• **WORK ORDER**
Transcribe the following entries word for word; no picture is to appear in the copy.

★ ★ ★

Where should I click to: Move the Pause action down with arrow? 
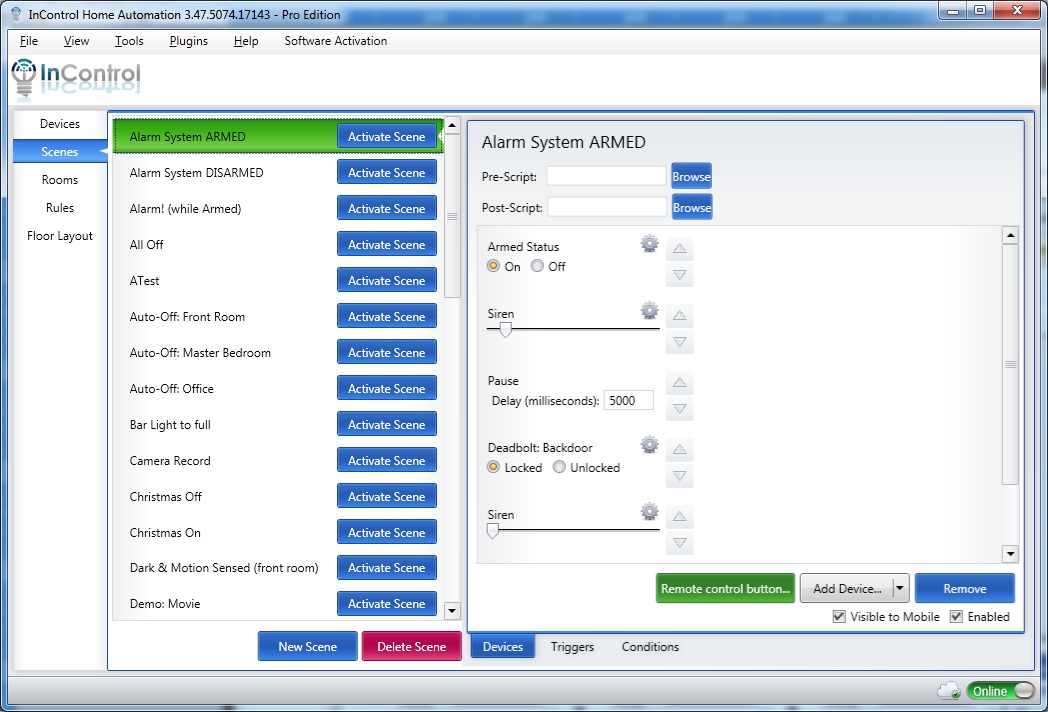coord(679,408)
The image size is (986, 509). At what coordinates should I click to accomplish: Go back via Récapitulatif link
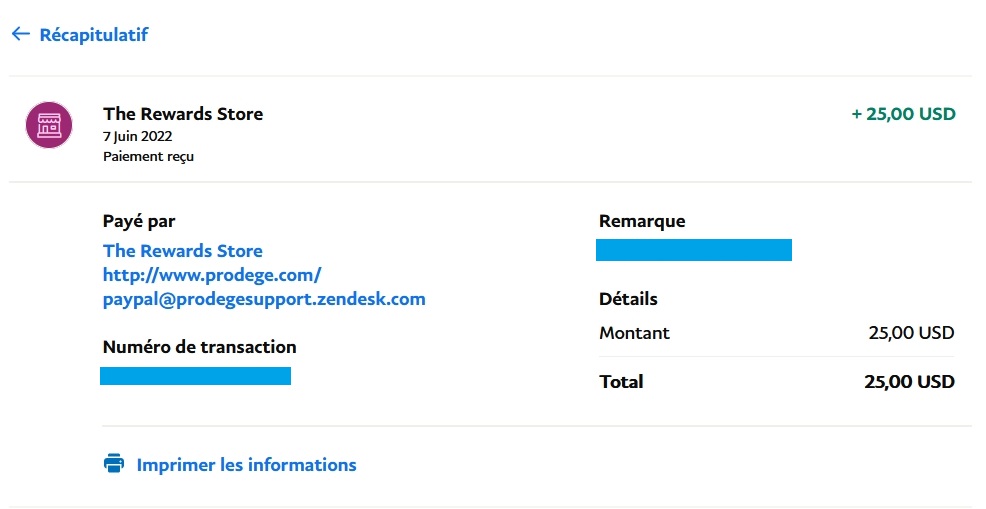coord(94,35)
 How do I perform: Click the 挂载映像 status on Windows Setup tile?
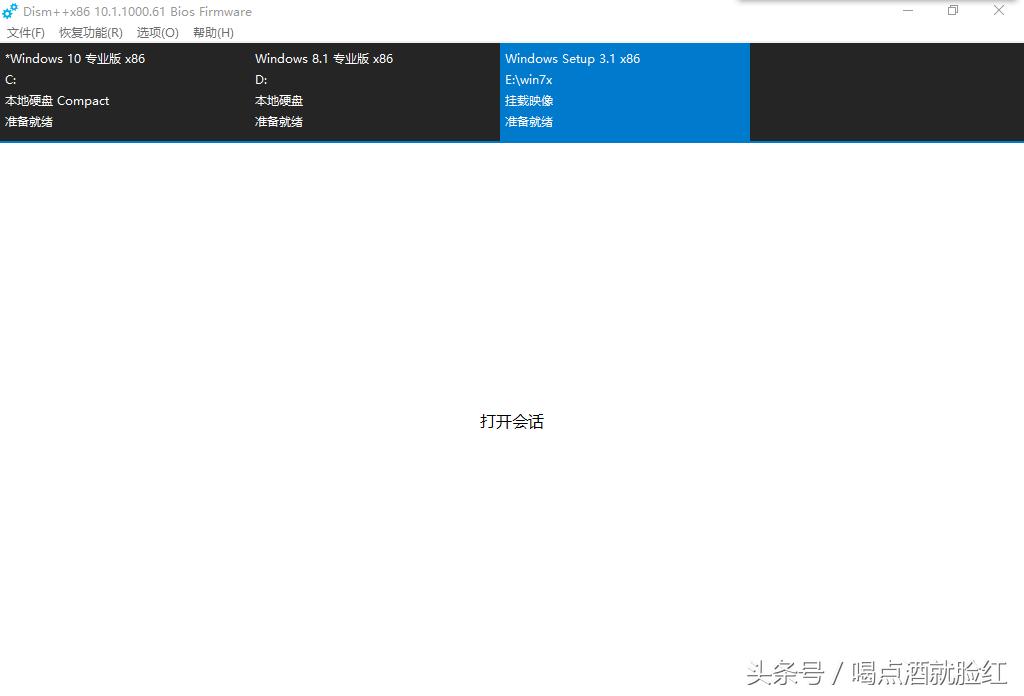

★ ★ ★

• **ANSWER SECTION**
Where should I click to: Move the Pause action down with arrow? 
coord(679,408)
The image size is (986, 509). At what coordinates should I click to accomplish: Go back via Récapitulatif link
coord(94,35)
 How do I perform: Click the 挂载映像 status on Windows Setup tile?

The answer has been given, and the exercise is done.